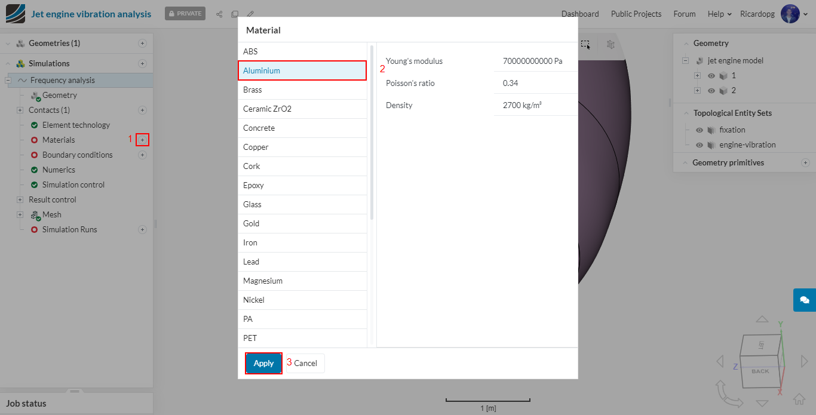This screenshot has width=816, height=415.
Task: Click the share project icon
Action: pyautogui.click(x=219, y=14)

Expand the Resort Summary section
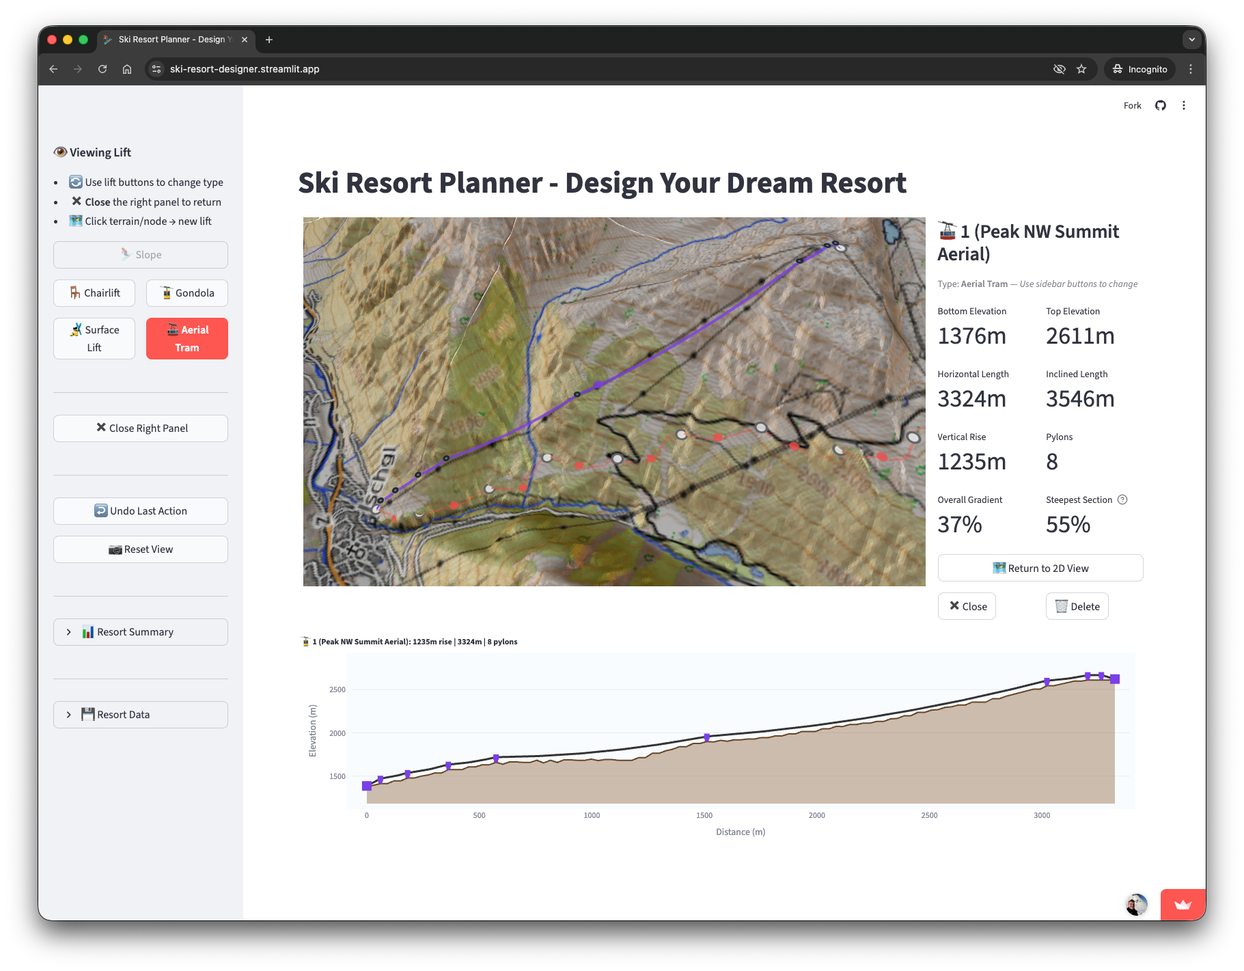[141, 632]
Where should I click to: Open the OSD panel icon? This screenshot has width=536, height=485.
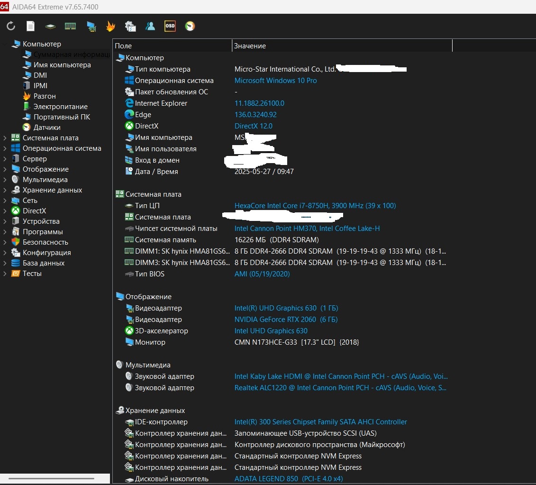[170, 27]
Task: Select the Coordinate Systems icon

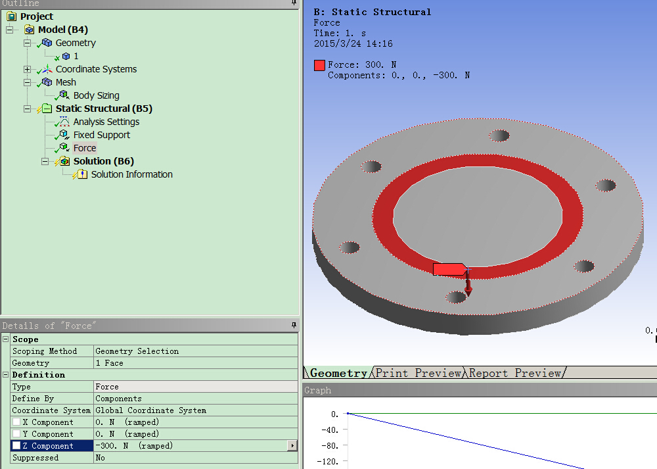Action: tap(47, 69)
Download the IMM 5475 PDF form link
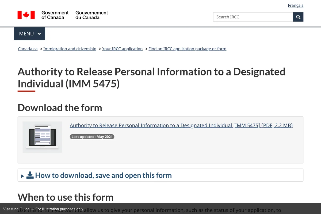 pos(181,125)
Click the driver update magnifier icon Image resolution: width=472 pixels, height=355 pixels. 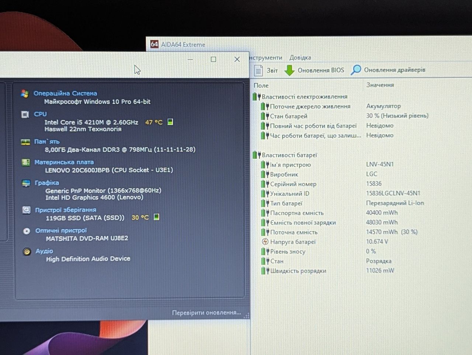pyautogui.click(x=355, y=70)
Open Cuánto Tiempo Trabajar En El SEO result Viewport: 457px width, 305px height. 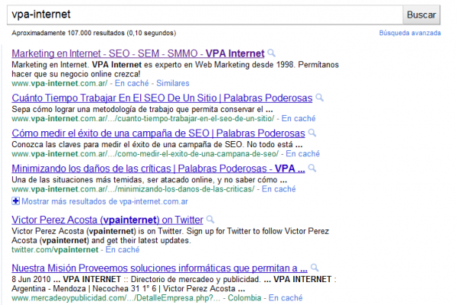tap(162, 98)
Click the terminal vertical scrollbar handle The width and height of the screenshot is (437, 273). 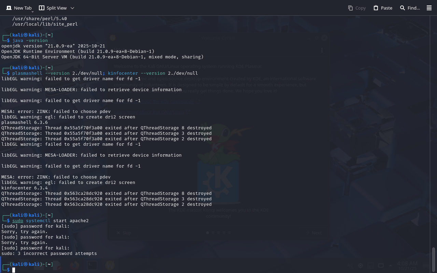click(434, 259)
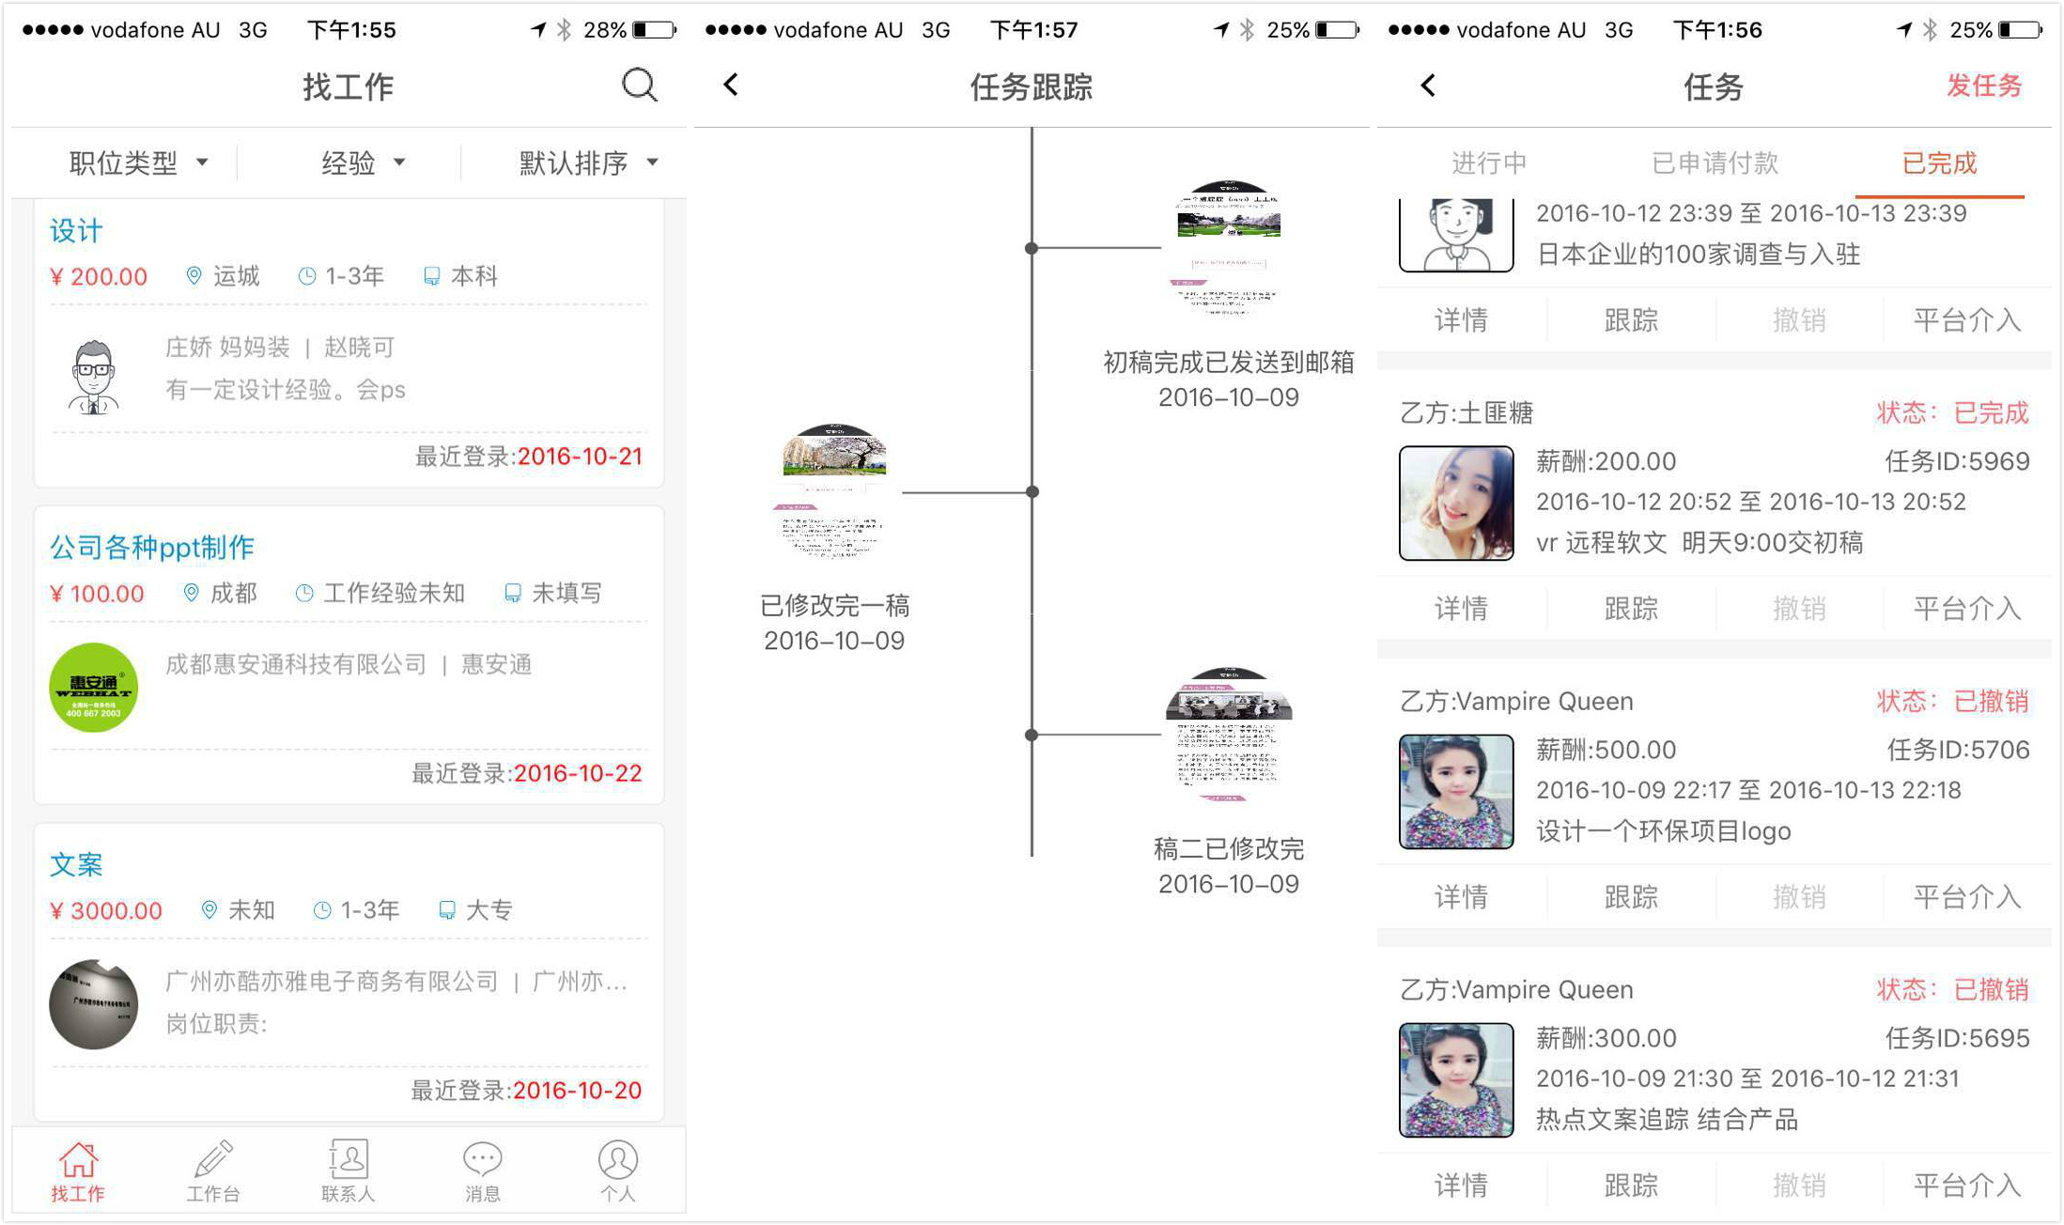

- **GIVEN TASK**
Please update everything from the start of the entries down to the line containing "pos(181,125)", changing "Resort Summary" to "Guest Summary" and leaving all else the same, with the pictures omitted.

- **FULL RESPONSE**
This screenshot has width=816, height=415.
Task: Click the share project icon
Action: pyautogui.click(x=219, y=14)

Expand the Guest Summary section
[141, 632]
Where should I click to: Open the OSD panel icon? This screenshot has width=536, height=485.
[170, 27]
Task: Select the Coordinate Systems icon

Action: tap(47, 69)
Download the IMM 5475 PDF form link
 pos(181,125)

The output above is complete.